A former Director-General of the Ghana Education Service (GES), Mr Charles Yaw Aheto-Tsegah, has urged Ghanaians to promote the culture of reading among children in order to lay a solid foundation for the attainment of quality education.
He said information was now being described as one of the factors of production, if not the most important, and Ghana could not acquire information or knowledge without reading.
Mr Aheto-Tsegah told Daily Graphic in an interview after a book launch in Accra last Monday that one could not talk of development without mentioning libraries.
“Libraries are information-oriented institutions which collect, organise, store and disseminate information to meet the needs of their users. We also think that parents must purchase more books for their children to promote the reading culture among children in the country,” he said.
Method of learning
The book, ‘’Naa Challenger Series’’, is a crossword puzzle book, written by Mrs Elfrida N.A. Adablah, to introduce learners in primary, junior and senior high schools to the practice and solution to crossword puzzles, as an innovative, creative and fun means of learning and using vocabulary.

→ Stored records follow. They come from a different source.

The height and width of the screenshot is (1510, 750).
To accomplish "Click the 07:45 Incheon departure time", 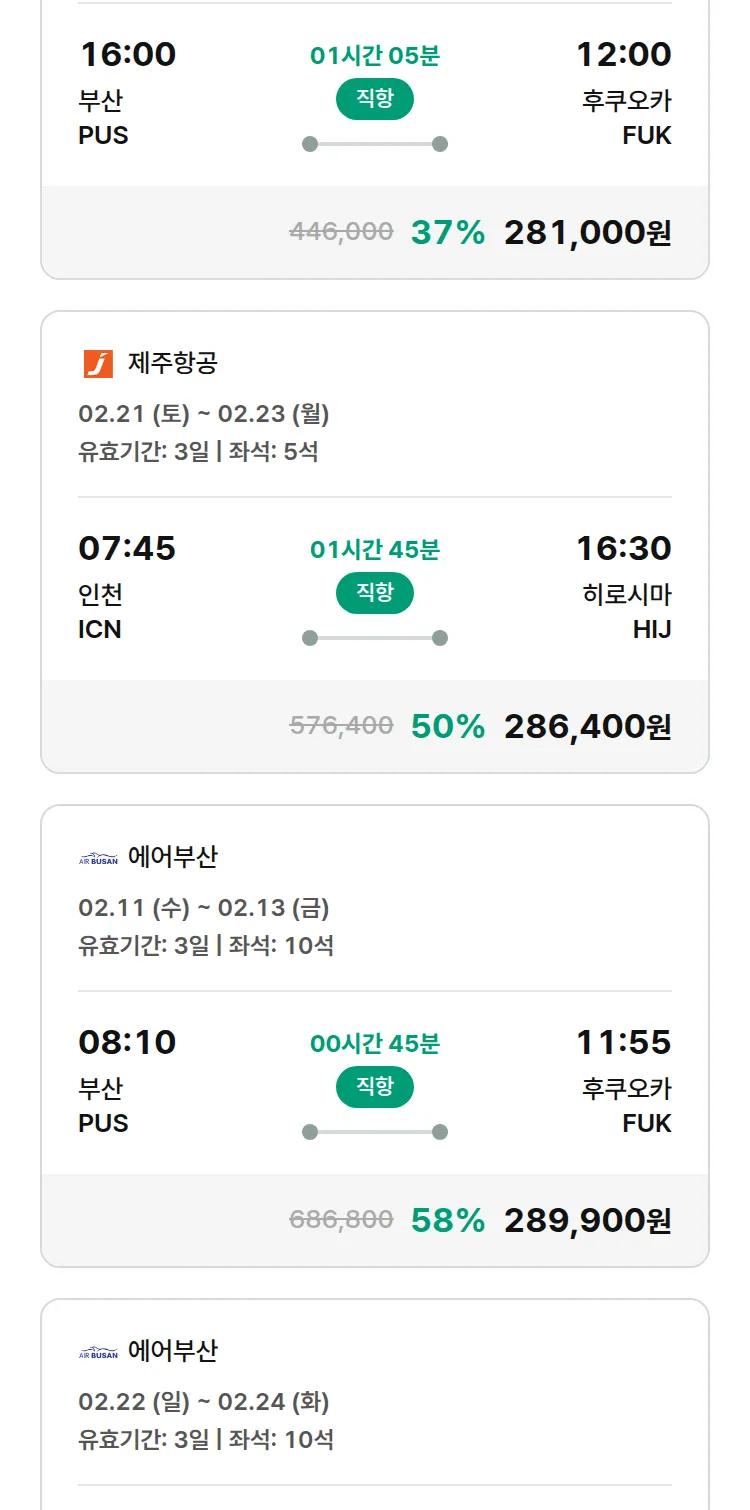I will 127,548.
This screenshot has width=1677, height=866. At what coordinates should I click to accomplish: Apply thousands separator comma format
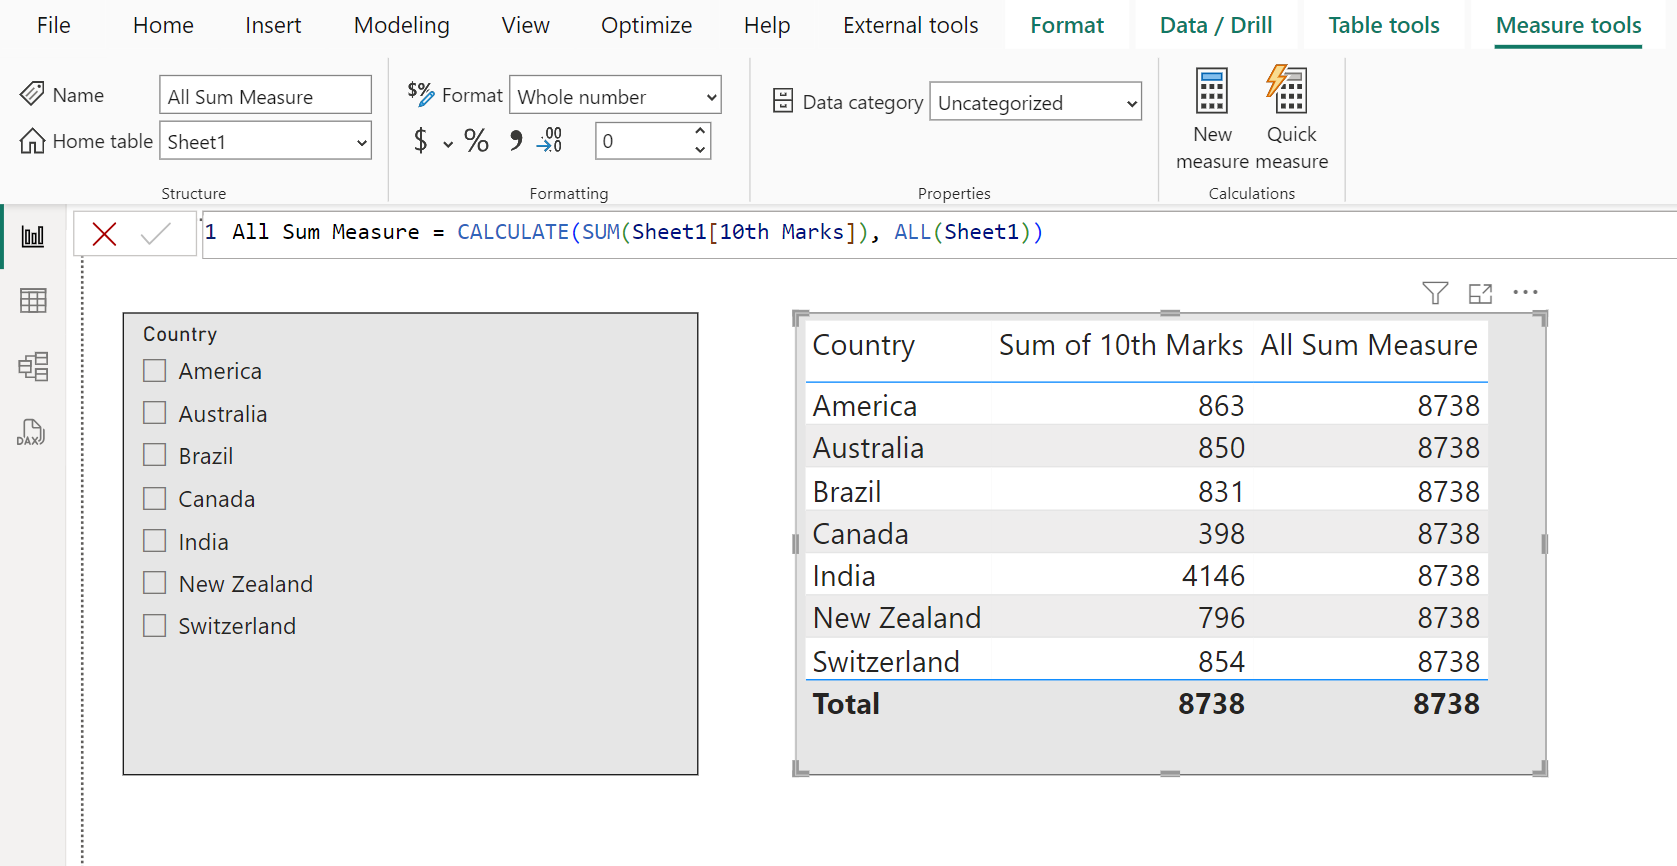(x=515, y=141)
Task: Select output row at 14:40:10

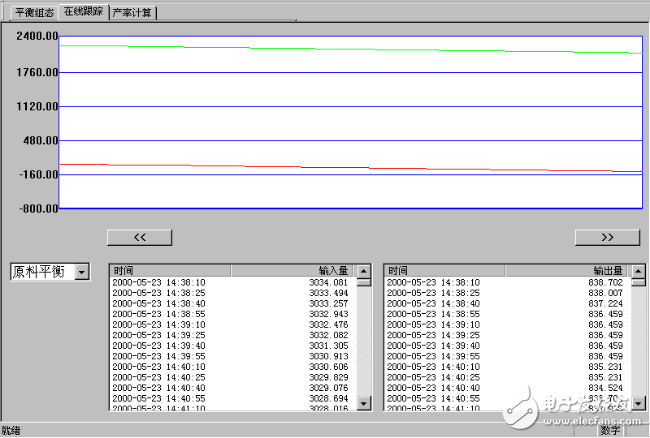Action: (x=505, y=366)
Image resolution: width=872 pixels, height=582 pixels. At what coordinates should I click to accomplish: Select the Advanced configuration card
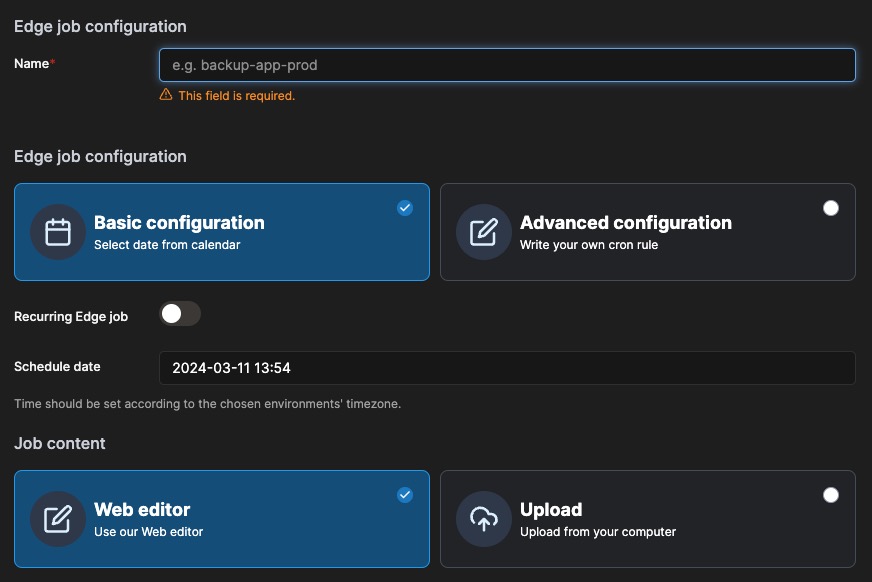coord(647,232)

Mrs Adablah said her motivation to write the book was derived from the love she had for words.
“So, I have been feeding on this food in this light for many years as an avid reader, as well as a crossword fan. I enjoyed the experience so much that I decided to write one myself. But to confess, I started this book more than 15 years ago.
“I kept going back to it periodically without much resolve until late 2013, when I was retired from my post as Head Librarian at Ghana International School then I decided to revive the project and complete it,” she said.
According to her, crossword puzzles are fun, challenging and educative, explaining that the puzzles in the book are guaranteed to provide essential stimulation to an enquiring and eager mind and are undoubtedly a major step in learning to think and use language independently.
“Even though the books have been categorised into specific levels for teaching and learning purposes, the entire series can be a source of fun and discovery for everyone,” Mrs Adablah added.
She observed that getting children in the country to love words and to challenge themselves into becoming lifelong learners had become the crusade by herself and her team over the years.
“We must work to change the habit of our young people idling and engaging in unprofitable pastimes as they watch unedifying television programmes or engage in questionable activity on their phones,” she said.